USA: 20% fewer prescriptions in states with medical cannabis

National cannabis laws associated with reduction of opioid prescriptions by orthopedic surgeons

The misuse of opioids and the large number of prescriptions given remain an important national problem, explains this survey, published this month in theAmerican Academy of Orthopedic Surgeons. The study is specific to prescriptions given by orthopedic surgeons, who are among the doctors who prescribe the most opioids in the United States.

Orthopedic surgeons are among the largest prescribers of opioids, which underscores the importance of providing alternatives to non-opioid pain relievers as part of efforts to reduce opioid use in the patient cohort. This is the first study to examine the association between the implementation of state cannabis laws and the opioid prescribing habits of orthopedic surgeons in Part D patients.

Cannabinoids offer a potentially attractive non-opioid analgesic option for orthopedic patients, and 32 U.S. states have passed medical cannabis laws, legalizing patient access to cannabinoids. We examine the association between the implementation of state cannabis laws and the prescription habits of opiates by orthopedic surgeons in patients between 2013 and 2017.

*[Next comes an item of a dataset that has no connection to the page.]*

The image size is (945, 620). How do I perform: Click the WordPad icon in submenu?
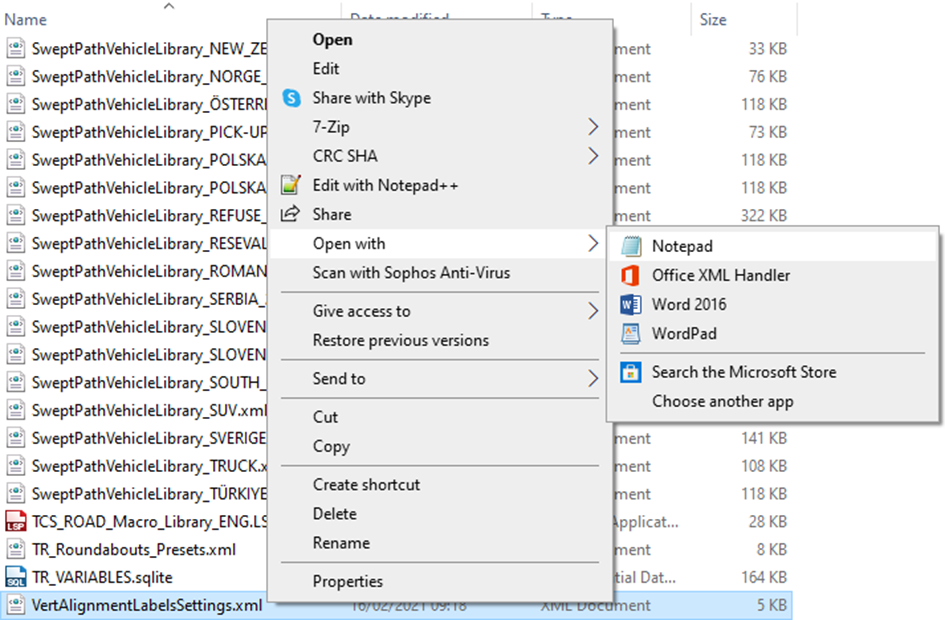(x=631, y=333)

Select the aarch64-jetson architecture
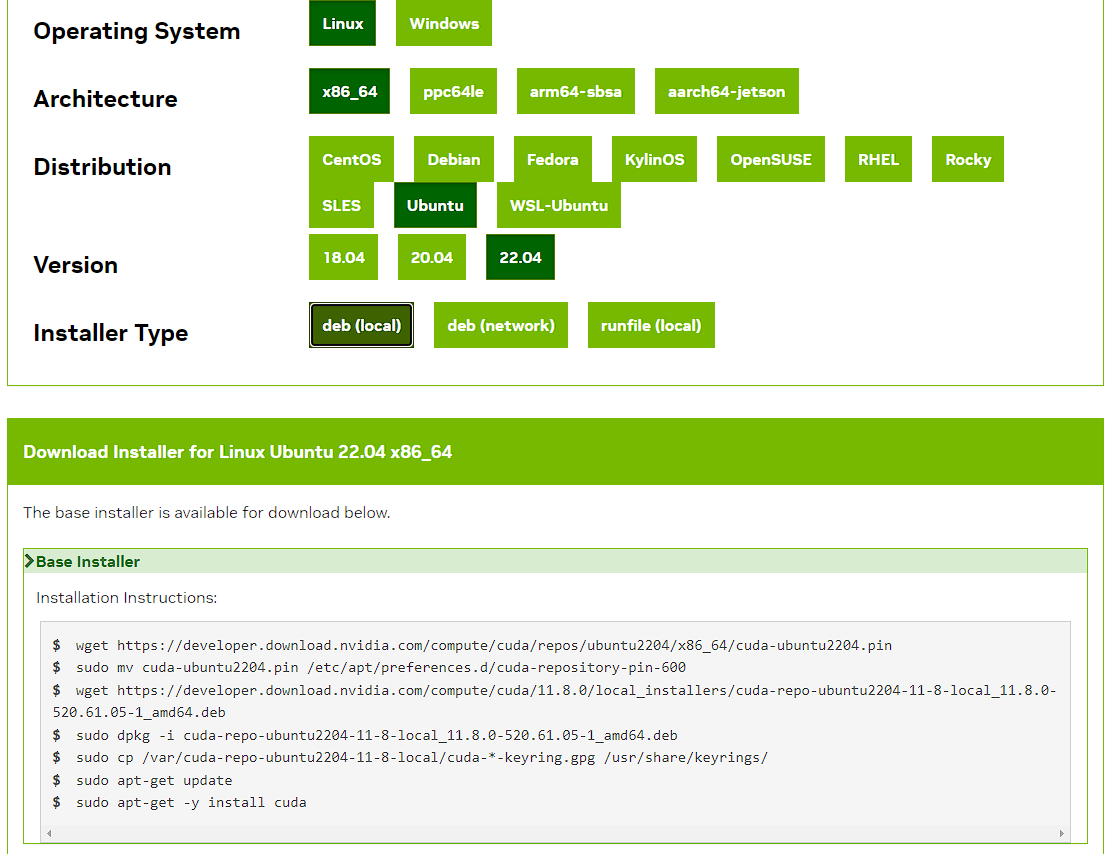coord(726,91)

Using the database Medicare Part D Prescription Drug Event, we measured the annual global daily doses of all opioid drugs (except buprenorphine) prescribed by orthopedic surgeons in each U.S. state, in addition to the total daily doses of opioid drugs by generic name (hydrocodone, oxycodone, fentanyl, morphine, methadone and "other opioids"). We used adjusted linear regression models to examine the associations between state-specific cannabis regulations (dispensary, home growing, recreational legalization) and total annual daily doses of opioid drugs (all opioids and types of opioids, separately)

The researchers not only examined each state's cannabis laws on paper, but also their actual application. They found that in states that have approved the legislation but have not yet opened stores, there has been no significant change in the number of opioid prescriptions. The drop in opioid prescriptions has only been seen in countries where patients can buy medical cannabis in stores, not just grow it themselves at home.

From 2013 to 2017, states that have legalized were associated with a statistically significant reduction in the overall prescription of opioids by 144000 daily doses (19,7% reduction) per year. States that allow access to public dispensaries recorded a statistically significant reduction in total opioid prescriptions of 96000 daily doses (or 13,1%) per year. More specifically, a statistically significant reduction of 72000 daily doses of hydrocodone per year. No significant association between legalization for recreational purposes and prescription of opioids was found. Compared to a drop of only 1,7% in the American states where medical cannabis was banned.

Similar results have already been obtained in a survey from the University of Alabama published earlier this year in the Journal of Health Economics, as well as in published studies in the Journal of the American Medical Association (JAMA) in 2018.